**DIRECTION:**
Starting at the beginning of the data and going on through the line with "click(116, 112)", write every one of those lines out again, offsetting each coordinate in the answers by -43. Leave the pictures out.

**THE DATA:**
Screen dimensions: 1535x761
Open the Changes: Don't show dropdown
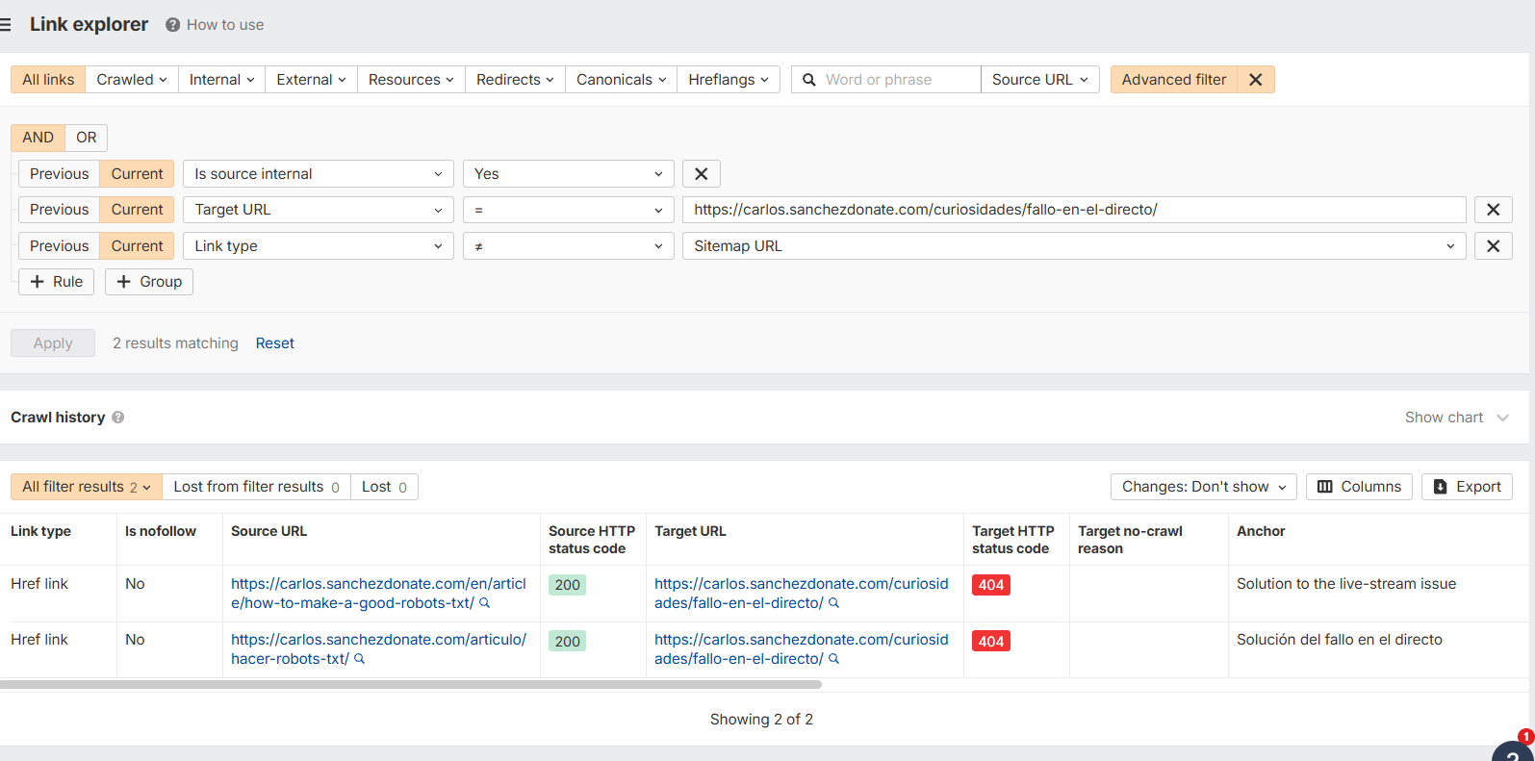click(x=1203, y=487)
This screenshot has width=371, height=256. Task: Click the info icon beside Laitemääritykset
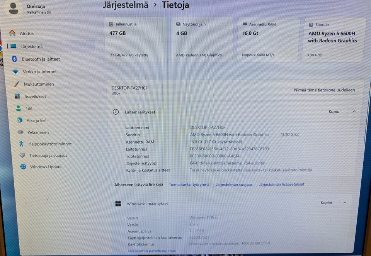click(116, 112)
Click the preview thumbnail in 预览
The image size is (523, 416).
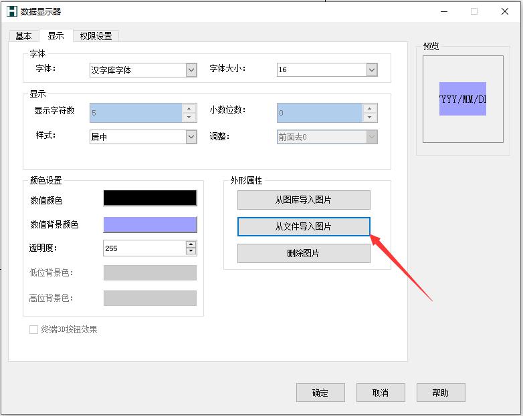click(x=463, y=99)
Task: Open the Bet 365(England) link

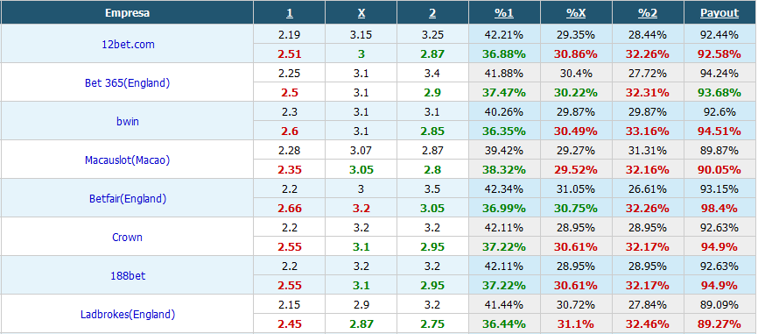Action: pyautogui.click(x=127, y=82)
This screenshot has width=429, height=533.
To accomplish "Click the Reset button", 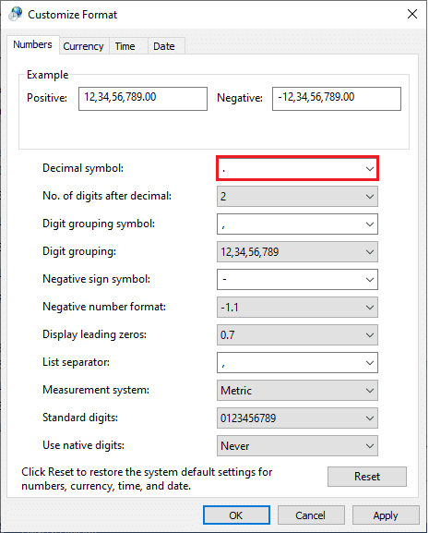I will [367, 477].
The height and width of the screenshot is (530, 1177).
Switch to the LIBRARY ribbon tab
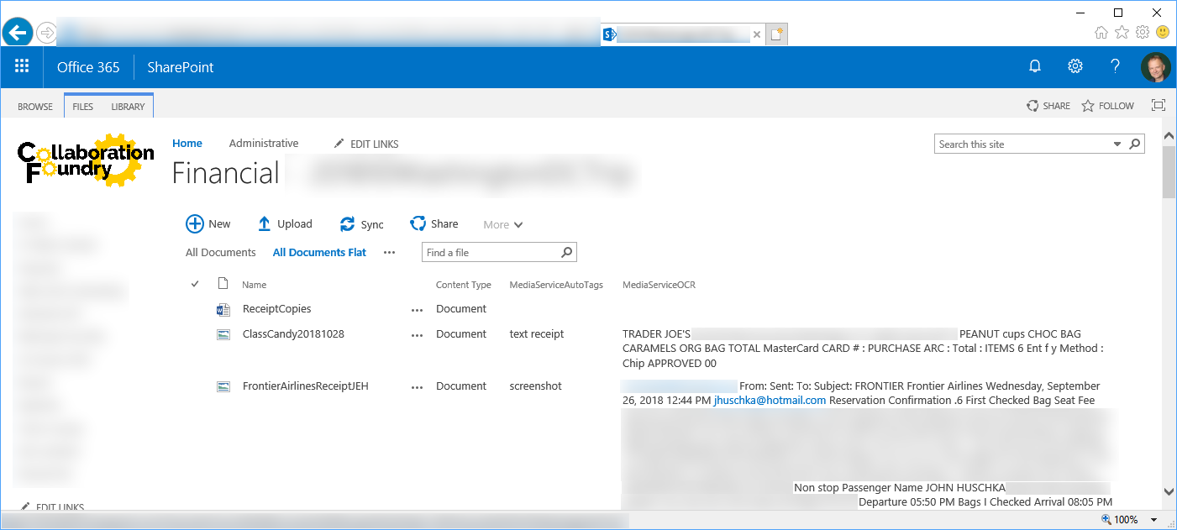pos(128,107)
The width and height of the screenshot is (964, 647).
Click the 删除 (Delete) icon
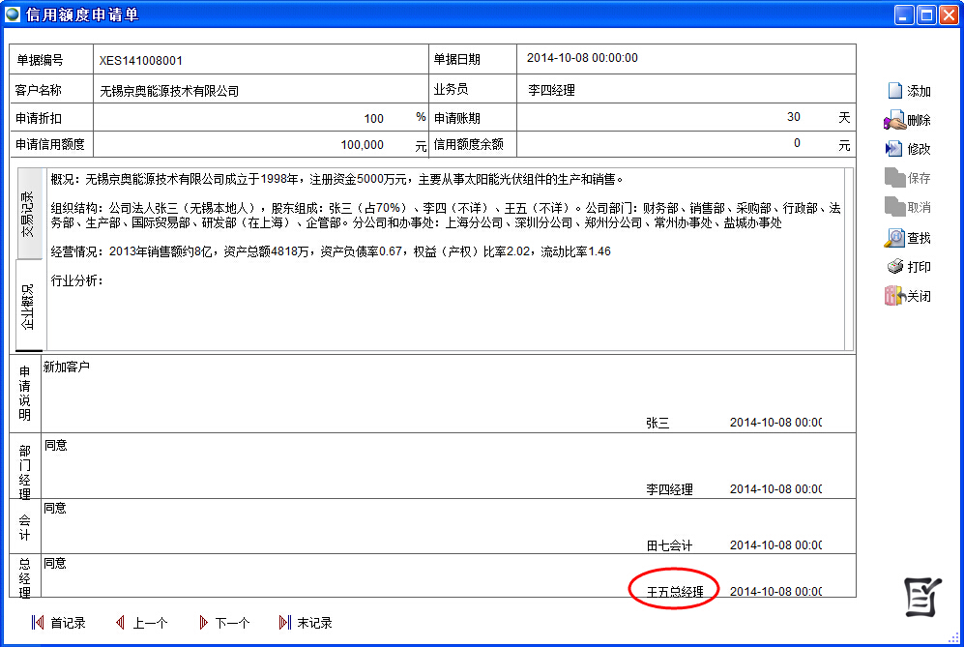tap(895, 121)
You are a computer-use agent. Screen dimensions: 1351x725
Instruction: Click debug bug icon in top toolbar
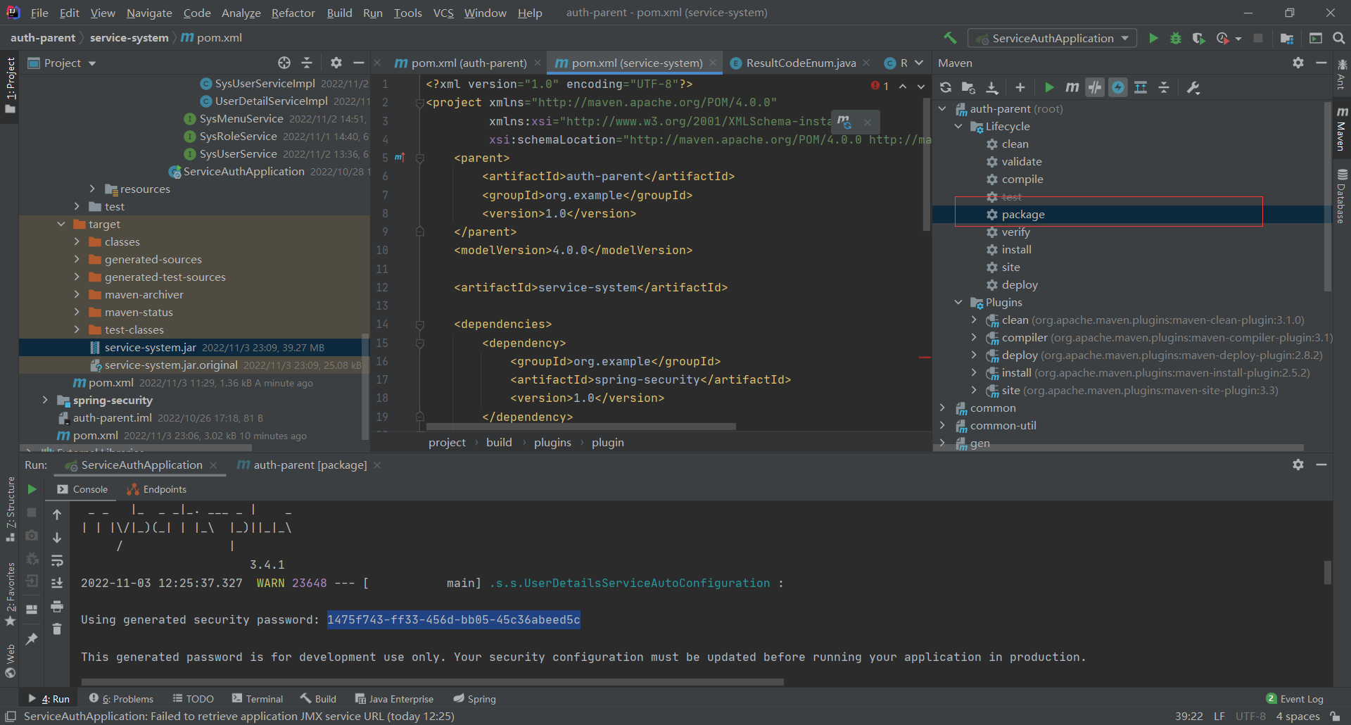(1176, 38)
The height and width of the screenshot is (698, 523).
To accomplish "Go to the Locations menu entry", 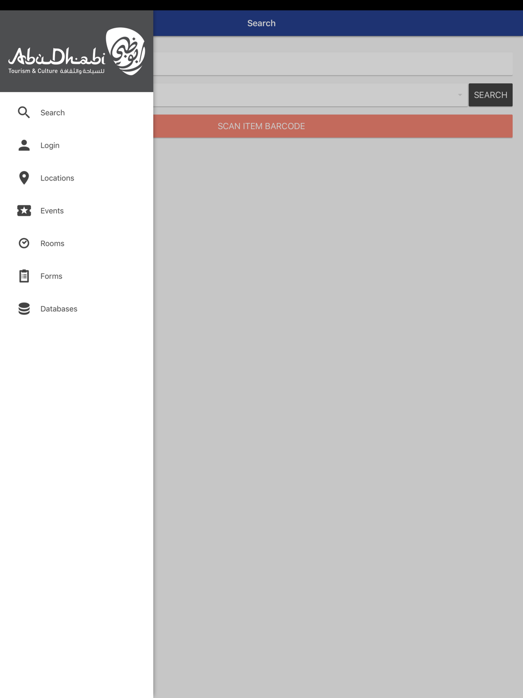I will pyautogui.click(x=77, y=178).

**EXERCISE OUTPUT:**
Screen dimensions: 1535x761
Open the Changes: Don't show dropdown
click(x=1160, y=444)
This screenshot has width=371, height=256. Task: Click the info icon beside Laitemääritykset
click(73, 69)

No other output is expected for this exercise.